Supplied material =>
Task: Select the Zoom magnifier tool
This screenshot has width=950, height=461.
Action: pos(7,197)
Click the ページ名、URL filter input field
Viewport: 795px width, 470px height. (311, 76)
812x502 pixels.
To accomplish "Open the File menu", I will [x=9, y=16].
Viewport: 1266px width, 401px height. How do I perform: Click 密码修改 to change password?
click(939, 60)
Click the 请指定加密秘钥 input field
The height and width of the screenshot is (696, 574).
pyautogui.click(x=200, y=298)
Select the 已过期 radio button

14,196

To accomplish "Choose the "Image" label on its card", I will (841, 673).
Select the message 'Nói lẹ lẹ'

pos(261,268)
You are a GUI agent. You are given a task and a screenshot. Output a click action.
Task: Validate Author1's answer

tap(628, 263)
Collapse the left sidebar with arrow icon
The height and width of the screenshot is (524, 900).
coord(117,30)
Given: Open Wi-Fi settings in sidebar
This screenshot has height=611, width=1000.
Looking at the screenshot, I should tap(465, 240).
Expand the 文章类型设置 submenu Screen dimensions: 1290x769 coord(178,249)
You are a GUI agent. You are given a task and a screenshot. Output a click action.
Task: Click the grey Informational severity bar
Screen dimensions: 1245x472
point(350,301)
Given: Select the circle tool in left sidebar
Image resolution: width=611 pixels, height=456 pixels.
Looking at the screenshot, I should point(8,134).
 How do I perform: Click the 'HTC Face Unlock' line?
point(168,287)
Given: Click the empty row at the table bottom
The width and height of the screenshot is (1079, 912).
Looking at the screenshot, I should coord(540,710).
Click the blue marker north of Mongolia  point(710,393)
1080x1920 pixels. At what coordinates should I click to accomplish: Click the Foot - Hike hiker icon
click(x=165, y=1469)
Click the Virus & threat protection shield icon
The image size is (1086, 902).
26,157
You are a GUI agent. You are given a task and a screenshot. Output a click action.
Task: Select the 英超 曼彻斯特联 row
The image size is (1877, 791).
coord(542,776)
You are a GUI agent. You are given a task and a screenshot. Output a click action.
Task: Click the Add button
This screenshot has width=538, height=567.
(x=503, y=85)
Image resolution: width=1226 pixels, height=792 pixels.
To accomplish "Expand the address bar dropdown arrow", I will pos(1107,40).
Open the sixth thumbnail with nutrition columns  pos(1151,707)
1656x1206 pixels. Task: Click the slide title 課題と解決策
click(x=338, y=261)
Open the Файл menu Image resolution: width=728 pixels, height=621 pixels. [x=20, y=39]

Task goal => All the material, top to bottom: write it out again precisely.

Answer to this exercise =>
Task: Select the Zoom magnifier tool
This screenshot has width=950, height=461.
Action: pos(7,197)
Click the ページ名、URL filter input field
Viewport: 795px width, 470px height. (311, 76)
812x502 pixels.
To accomplish "Open the File menu", I will [x=9, y=16].
Viewport: 1266px width, 401px height. How do I perform: Click 密码修改 to change password?
click(939, 60)
Click the 请指定加密秘钥 input field
The height and width of the screenshot is (696, 574).
pyautogui.click(x=200, y=298)
Select the 已过期 radio button

14,196

To accomplish "Choose the "Image" label on its card", I will (841, 673).
Select the message 'Nói lẹ lẹ'

pos(261,268)
You are a GUI agent. You are given a task and a screenshot. Output a click action.
Task: Validate Author1's answer

tap(628, 263)
Collapse the left sidebar with arrow icon
The height and width of the screenshot is (524, 900).
coord(117,30)
Given: Open Wi-Fi settings in sidebar
This screenshot has height=611, width=1000.
Looking at the screenshot, I should tap(465, 240).
Expand the 文章类型设置 submenu Screen dimensions: 1290x769 coord(178,249)
You are a GUI agent. You are given a task and a screenshot. Output a click action.
Task: Click the grey Informational severity bar
Screen dimensions: 1245x472
point(350,301)
Given: Select the circle tool in left sidebar
Image resolution: width=611 pixels, height=456 pixels.
Looking at the screenshot, I should point(8,134).
 How do I perform: Click the 'HTC Face Unlock' line?
point(168,287)
Given: Click the empty row at the table bottom
The width and height of the screenshot is (1079, 912).
Looking at the screenshot, I should coord(540,710).
Click the blue marker north of Mongolia  point(710,393)
1080x1920 pixels. At what coordinates should I click to accomplish: Click the Foot - Hike hiker icon
click(x=165, y=1469)
Click the Virus & threat protection shield icon
The image size is (1086, 902).
26,157
You are a GUI agent. You are given a task and a screenshot. Output a click action.
Task: Select the 英超 曼彻斯特联 row
The image size is (1877, 791).
coord(542,776)
You are a GUI agent. You are given a task and a screenshot. Output a click action.
Task: Click the Add button
This screenshot has width=538, height=567.
(x=503, y=85)
Image resolution: width=1226 pixels, height=792 pixels.
To accomplish "Expand the address bar dropdown arrow", I will pos(1107,40).
Open the sixth thumbnail with nutrition columns  pos(1151,707)
1656x1206 pixels. Task: Click the slide title 課題と解決策
click(x=338, y=261)
Open the Файл menu Image resolution: width=728 pixels, height=621 pixels. [x=20, y=39]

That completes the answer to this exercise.